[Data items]
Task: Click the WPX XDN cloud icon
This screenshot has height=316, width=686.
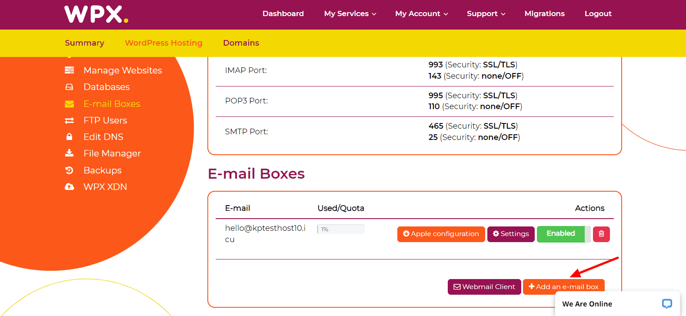Action: point(69,187)
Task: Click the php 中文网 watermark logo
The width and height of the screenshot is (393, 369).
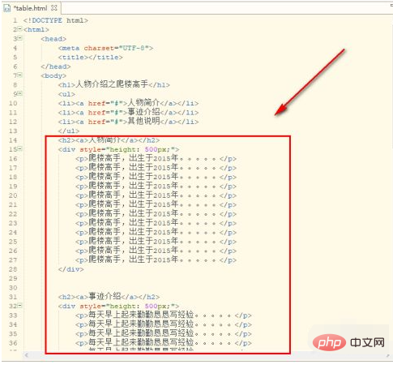Action: (348, 343)
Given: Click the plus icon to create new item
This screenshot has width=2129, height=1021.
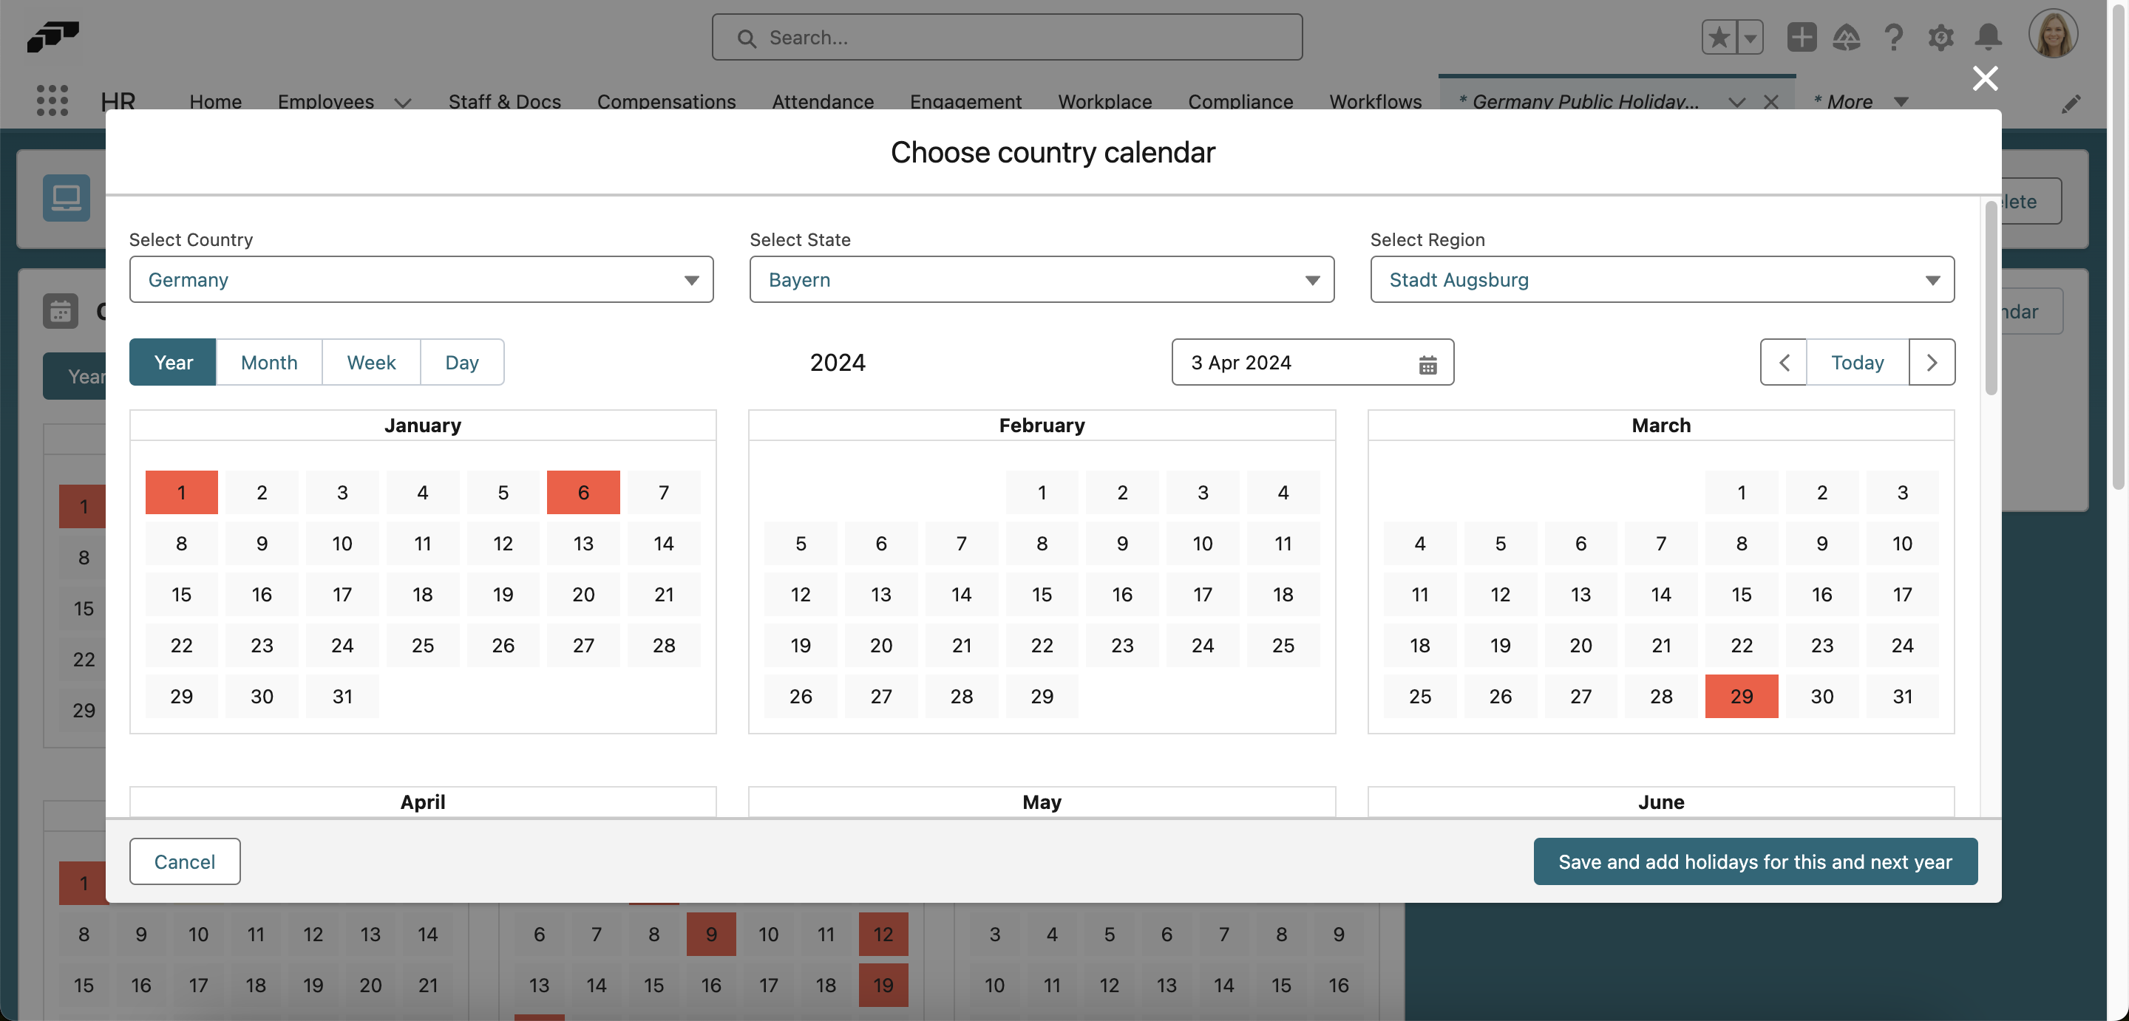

● **Aim**: Rewrite the data above, replacing "screenshot" with "image" and keeping everything else the same. Omit the pictures.

● **The reply**:
Task: Click the WPX XDN cloud icon
This image has height=316, width=686.
Action: point(69,187)
Task: Click the php 中文网 watermark logo
The width and height of the image is (393, 369).
Action: (348, 343)
Given: Click the plus icon to create new item
This image has width=2129, height=1021.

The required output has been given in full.